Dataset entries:
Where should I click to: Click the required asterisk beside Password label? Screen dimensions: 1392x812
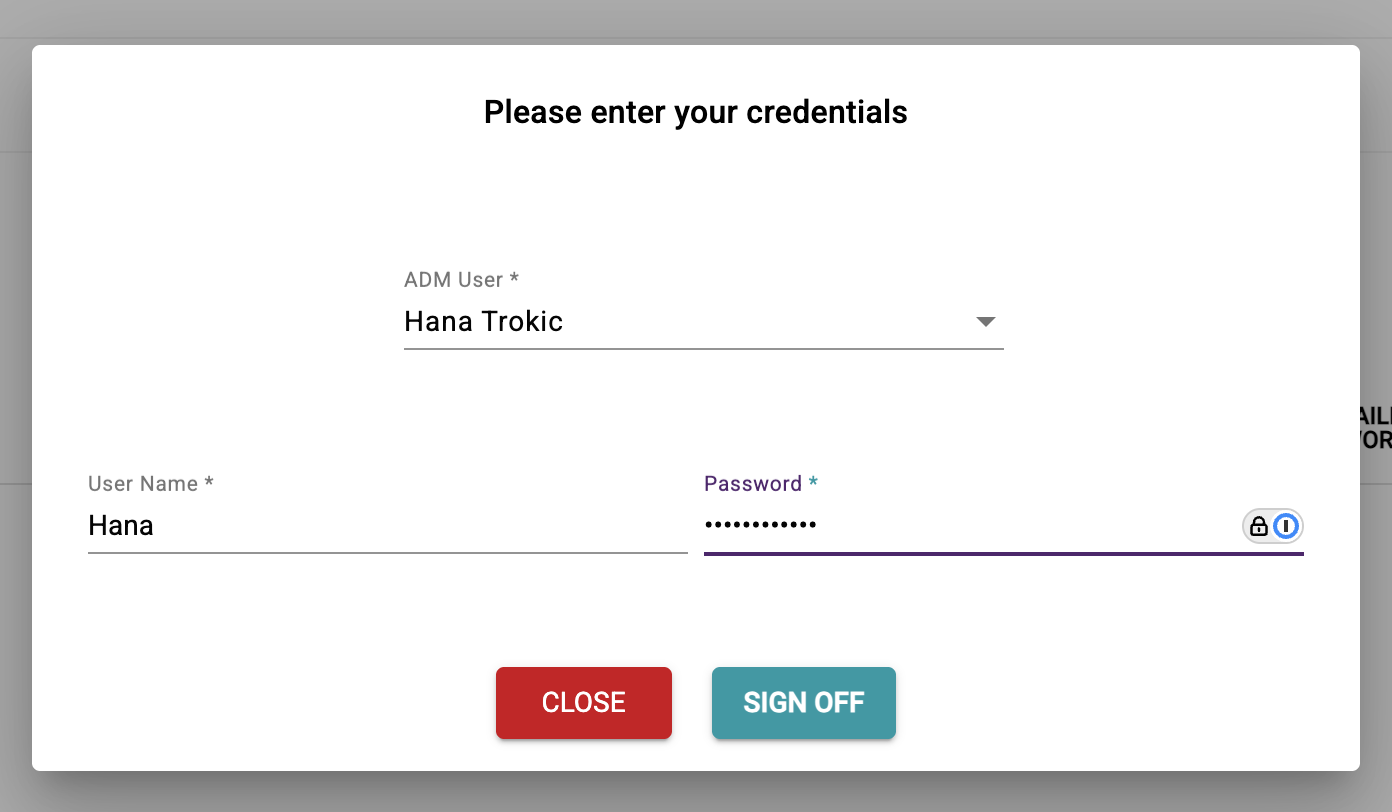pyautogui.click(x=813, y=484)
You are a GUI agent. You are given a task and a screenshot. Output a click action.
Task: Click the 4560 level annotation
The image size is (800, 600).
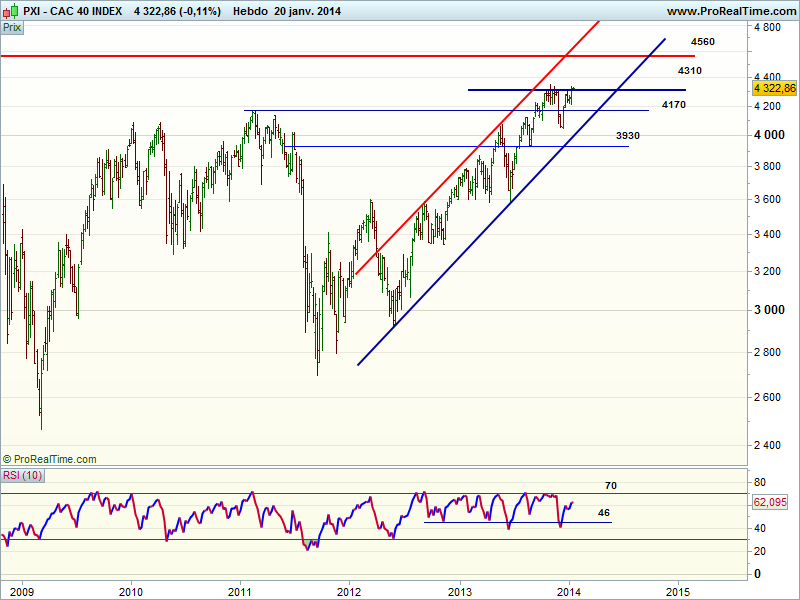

Task description: Write out the data above precisely. Pictures stay out.

Solution for this task:
Where should I click to: Click the required asterisk beside Password label? Screen dimensions: 1392x812
pyautogui.click(x=813, y=484)
You are a GUI agent. You are given a task and a screenshot. Output a click action.
Task: Click the 4560 level annotation
The image size is (800, 600).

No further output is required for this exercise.